Os dois compartilhavam sólidas expressões de confiança e pouco alarde ao cumprimentarem os demais visitantes e convidados. Orion, no entanto, ficou ainda mais perdido ao ver Nayomi na porta, negando pedidos diversos de convidados para que entrassem com eles.
Numa única palavra, os rostos enfraquecidos recuaram ao mesmo tempo. Uma Mestre das Armas trazia calafrio até mesmo aos Guardas Reais dos Imperadores. E atrás dela, os Generais, Capitães e Tenentes do Batalhão Gelado, no qual ela pertencia.
Ninguém falaria ou faria algo para ofender aquela mulher.
– Está esperando algo, senhora? – Ruffle perguntou a sua esquerda. – Podemos achar alguém…
– Não, não precisa. – Ela estendeu a mão a frente. – Eu sei que ele está aqui.
Orion sorriu. Ela não é alguém comum.
Ao ativar sua habilidade temporal, ele saiu do lado da cadeira, aparecendo com a mão abaixo da dela, e de cabeça baixa.
– Será uma honra, senhora Defoul.
– Senhor Baker, como esperado de sua formalidade – respondeu Nayomi, num sorriso acolhedor. – Pensei que me deixaria esperando mais. As convidadas o distraíram? Tem muitas herdeiras bem arrumadas no dia de hoje.
– Minha única distração hoje, senhora – ele ergueu a cabeça –, é você.
– Uma bela resposta.
Orion se endireitou e curvou o braço, recebendo a aclamação de alguns e a reprovação de muitos. Nayomi, filha de uma Capitã, sobrinha de um Imperador e Mestre de Armas, tinha a maior categoria de herdeira, tirando Cecilia Defoul.
No entanto, a filha do Imperador ainda era uma criança, mesmo tendo mais de dezoito anos. Cecilia era a flor pura do Império Nevasca, já Nayomi era a futura espada que protegeria esse reino. E Orion? Os rostos invejosos não fariam nada que pudesse comprometer a fama e também respeito de suas famílias.

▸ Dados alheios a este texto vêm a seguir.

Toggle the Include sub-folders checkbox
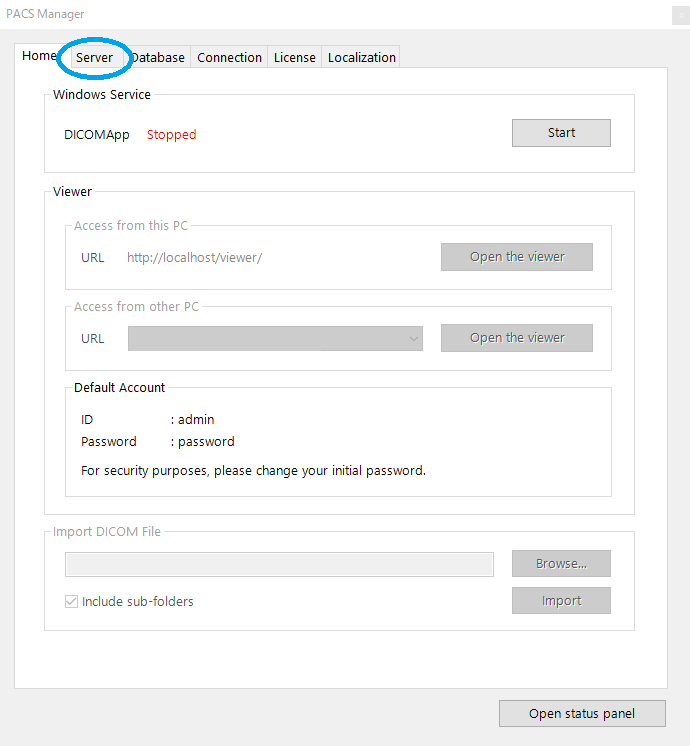 [x=71, y=601]
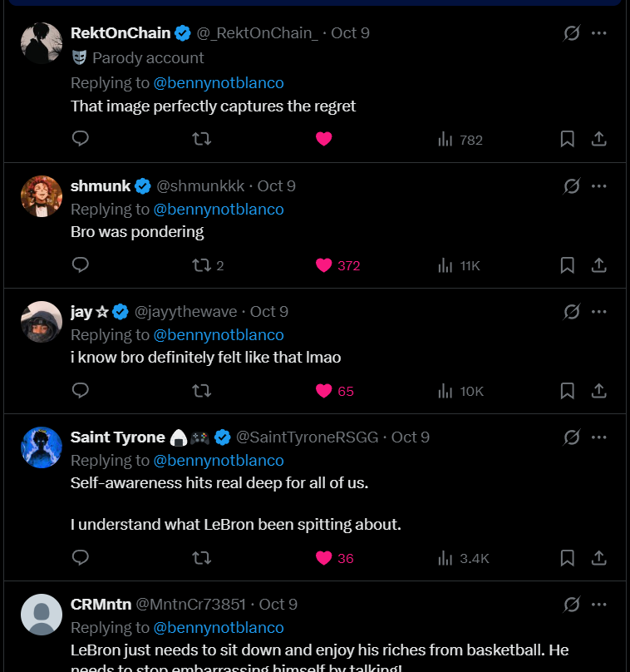Reply to jay's tweet
The height and width of the screenshot is (672, 630).
pyautogui.click(x=81, y=391)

Aquele jovem havia entrado em Archaboom, derrotou incontáveis Sacerdotes, Bispos, Cardeais e retornou em segurança com seus parentes e um imenso grupo de Grande Cavaleiros. E sem um arranhão, ainda por cima.

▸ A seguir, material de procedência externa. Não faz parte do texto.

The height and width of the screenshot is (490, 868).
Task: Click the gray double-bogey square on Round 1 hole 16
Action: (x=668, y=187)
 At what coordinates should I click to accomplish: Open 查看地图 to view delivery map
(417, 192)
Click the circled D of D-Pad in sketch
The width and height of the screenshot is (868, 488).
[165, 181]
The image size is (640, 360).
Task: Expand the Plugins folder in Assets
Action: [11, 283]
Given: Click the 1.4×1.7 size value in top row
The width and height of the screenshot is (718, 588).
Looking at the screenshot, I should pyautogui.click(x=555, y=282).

Como eles poderiam se comparar a esse tipo de pessoa? Mesmo sendo um Baker, sua força tomava a mancha criada anos atrás.
E os dois foram para o meio do salão, junto de vários outros casais, dançando lentamente. Os passos eram estranhos, mas Orion olhou ao redor e gravou os movimentos dos outros. Num segundo depois, entraram em sincronia.
– Você não me levou para Archaboom – disse Nayomi encostando seu corpo no de Orion. Suas bocas ficaram próximas do ouvido do outro, lentamente conduzidos pelo ritmo. – Fiquei chateada.
– Não foi nada divertido. – Ter usado tanta mana o lembrou de São Burgo, a primeira vez que usou o Sol Negro e ficou desacordado. – Eles prenderam meu primo. Tive que abrir caminho.
– E ele está bem?
– Está sendo medicado. Espero que melhore rápido.
Os dedos dela forçaram contra seu ombro.
– Meu tio disse que cada dia que passa é um pouco mais perigoso ficar com você, sabia?
– Ele não está errado. Muita coisa vai acontecer, e não quero que ninguém inocente se machuque por minha causa. Por isso, minha família precisa se restabelecer. – Orion fechou os olhos por um instante, sentindo o cheiro gostoso dos cabelos de sua parceira de dança. – Agora é um bom momento para a gente não pensar em nada.
– Não tenho como fazer isso. – Ela apoiou a bochecha dela em seu rosto. – Porque quando não estou pensando na Espada, estou pensando em você, Orion.
Foi a vez dele de apertar os dedos ao redor da cintura de Nayomi.
– A última coisa que penso antes de dormir e a primeira quando acordo é você. – Respirou fundo. – Eu não quero perder algo importante pra mim.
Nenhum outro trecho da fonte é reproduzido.